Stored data
╔══

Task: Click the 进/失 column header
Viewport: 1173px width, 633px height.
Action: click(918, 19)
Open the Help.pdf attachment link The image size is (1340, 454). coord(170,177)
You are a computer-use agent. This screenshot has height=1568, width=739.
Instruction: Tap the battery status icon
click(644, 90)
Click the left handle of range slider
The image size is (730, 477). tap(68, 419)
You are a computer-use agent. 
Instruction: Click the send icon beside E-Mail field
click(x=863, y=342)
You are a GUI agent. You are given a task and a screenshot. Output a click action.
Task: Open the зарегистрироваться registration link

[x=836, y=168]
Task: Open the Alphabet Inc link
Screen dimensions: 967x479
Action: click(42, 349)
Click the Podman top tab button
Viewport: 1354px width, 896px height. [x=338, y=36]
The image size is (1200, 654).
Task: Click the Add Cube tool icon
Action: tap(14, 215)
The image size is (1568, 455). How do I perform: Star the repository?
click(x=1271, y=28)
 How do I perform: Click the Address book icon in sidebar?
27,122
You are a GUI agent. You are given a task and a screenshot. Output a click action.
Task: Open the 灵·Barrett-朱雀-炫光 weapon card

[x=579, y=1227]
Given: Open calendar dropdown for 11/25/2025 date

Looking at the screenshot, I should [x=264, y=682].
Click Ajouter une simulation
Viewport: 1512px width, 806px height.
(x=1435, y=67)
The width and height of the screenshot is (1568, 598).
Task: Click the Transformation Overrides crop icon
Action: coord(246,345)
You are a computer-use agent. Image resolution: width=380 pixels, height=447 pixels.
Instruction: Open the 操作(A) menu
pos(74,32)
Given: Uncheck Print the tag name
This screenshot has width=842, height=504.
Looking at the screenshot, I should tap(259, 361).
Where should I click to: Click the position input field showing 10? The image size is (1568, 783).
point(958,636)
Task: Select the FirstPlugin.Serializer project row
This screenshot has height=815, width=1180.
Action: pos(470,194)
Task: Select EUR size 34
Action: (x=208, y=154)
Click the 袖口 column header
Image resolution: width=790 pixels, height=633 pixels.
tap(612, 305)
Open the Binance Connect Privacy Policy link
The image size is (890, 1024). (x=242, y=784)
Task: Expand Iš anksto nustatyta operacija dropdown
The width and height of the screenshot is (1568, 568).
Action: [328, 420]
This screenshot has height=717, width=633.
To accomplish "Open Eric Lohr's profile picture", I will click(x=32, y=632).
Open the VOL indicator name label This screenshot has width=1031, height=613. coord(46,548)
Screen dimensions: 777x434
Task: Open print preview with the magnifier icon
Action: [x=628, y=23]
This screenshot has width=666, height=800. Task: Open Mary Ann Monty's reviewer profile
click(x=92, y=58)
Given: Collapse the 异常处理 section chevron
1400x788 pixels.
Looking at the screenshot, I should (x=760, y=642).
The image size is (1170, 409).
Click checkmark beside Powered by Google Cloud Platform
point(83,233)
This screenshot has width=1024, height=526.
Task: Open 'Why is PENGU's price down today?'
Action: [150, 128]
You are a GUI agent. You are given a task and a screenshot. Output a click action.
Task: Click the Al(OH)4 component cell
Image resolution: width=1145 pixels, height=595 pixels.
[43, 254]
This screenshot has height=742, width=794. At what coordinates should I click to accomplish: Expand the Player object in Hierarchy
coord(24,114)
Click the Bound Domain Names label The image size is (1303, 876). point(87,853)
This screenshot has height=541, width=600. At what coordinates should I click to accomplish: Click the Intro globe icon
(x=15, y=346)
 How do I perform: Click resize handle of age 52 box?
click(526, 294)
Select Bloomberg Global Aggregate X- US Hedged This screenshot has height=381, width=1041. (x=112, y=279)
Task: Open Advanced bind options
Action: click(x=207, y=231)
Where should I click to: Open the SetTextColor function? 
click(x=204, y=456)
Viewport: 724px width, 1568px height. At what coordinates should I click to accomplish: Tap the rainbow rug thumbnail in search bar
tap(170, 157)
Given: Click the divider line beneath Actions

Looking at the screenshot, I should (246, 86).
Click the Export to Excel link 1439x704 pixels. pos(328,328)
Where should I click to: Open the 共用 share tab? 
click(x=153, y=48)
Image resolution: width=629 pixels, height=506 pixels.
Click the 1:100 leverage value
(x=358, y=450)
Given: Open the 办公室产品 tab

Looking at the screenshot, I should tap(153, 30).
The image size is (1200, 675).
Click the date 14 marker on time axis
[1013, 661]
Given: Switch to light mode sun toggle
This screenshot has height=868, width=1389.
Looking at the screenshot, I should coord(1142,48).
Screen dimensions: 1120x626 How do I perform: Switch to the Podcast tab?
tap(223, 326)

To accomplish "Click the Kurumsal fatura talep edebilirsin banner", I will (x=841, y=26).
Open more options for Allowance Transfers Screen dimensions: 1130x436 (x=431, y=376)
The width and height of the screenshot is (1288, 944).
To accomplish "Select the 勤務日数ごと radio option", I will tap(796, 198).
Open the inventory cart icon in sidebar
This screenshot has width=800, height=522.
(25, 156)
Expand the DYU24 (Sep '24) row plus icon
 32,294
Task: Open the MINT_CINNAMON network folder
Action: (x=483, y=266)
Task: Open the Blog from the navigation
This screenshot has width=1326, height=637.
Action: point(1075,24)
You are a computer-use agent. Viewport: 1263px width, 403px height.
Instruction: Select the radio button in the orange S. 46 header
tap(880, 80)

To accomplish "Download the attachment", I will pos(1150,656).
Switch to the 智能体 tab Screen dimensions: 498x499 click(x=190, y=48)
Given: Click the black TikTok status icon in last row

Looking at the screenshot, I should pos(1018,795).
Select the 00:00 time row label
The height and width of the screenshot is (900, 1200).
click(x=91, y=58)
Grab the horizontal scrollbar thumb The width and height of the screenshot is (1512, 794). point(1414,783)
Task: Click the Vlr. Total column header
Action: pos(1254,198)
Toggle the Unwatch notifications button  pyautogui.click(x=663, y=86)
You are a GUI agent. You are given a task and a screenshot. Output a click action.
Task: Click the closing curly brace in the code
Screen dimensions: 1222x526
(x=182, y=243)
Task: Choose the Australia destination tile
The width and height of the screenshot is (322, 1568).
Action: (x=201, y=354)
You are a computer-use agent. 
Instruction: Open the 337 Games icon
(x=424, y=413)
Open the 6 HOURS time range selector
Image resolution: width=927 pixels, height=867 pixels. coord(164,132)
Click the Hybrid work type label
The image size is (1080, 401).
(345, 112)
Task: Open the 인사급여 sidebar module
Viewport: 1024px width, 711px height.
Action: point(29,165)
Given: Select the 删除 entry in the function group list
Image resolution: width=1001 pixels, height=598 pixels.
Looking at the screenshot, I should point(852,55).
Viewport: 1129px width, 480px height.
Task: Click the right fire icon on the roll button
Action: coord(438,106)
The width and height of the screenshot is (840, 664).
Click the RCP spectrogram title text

╚══

» **Exercise**
Reproduce the entries above exactly, but only the lines between the line holding "The width and height of the screenshot is (1568, 568)." and the line holding "The image size is (1170, 409).", inclusive.

» **Task answer**
The width and height of the screenshot is (1568, 568).
Action: [328, 420]
This screenshot has height=717, width=633.
To accomplish "Open Eric Lohr's profile picture", I will click(x=32, y=632).
Open the VOL indicator name label This screenshot has width=1031, height=613. coord(46,548)
Screen dimensions: 777x434
Task: Open print preview with the magnifier icon
Action: [x=628, y=23]
This screenshot has width=666, height=800. Task: Open Mary Ann Monty's reviewer profile
click(x=92, y=58)
Given: Collapse the 异常处理 section chevron
1400x788 pixels.
Looking at the screenshot, I should (x=760, y=642).
The image size is (1170, 409).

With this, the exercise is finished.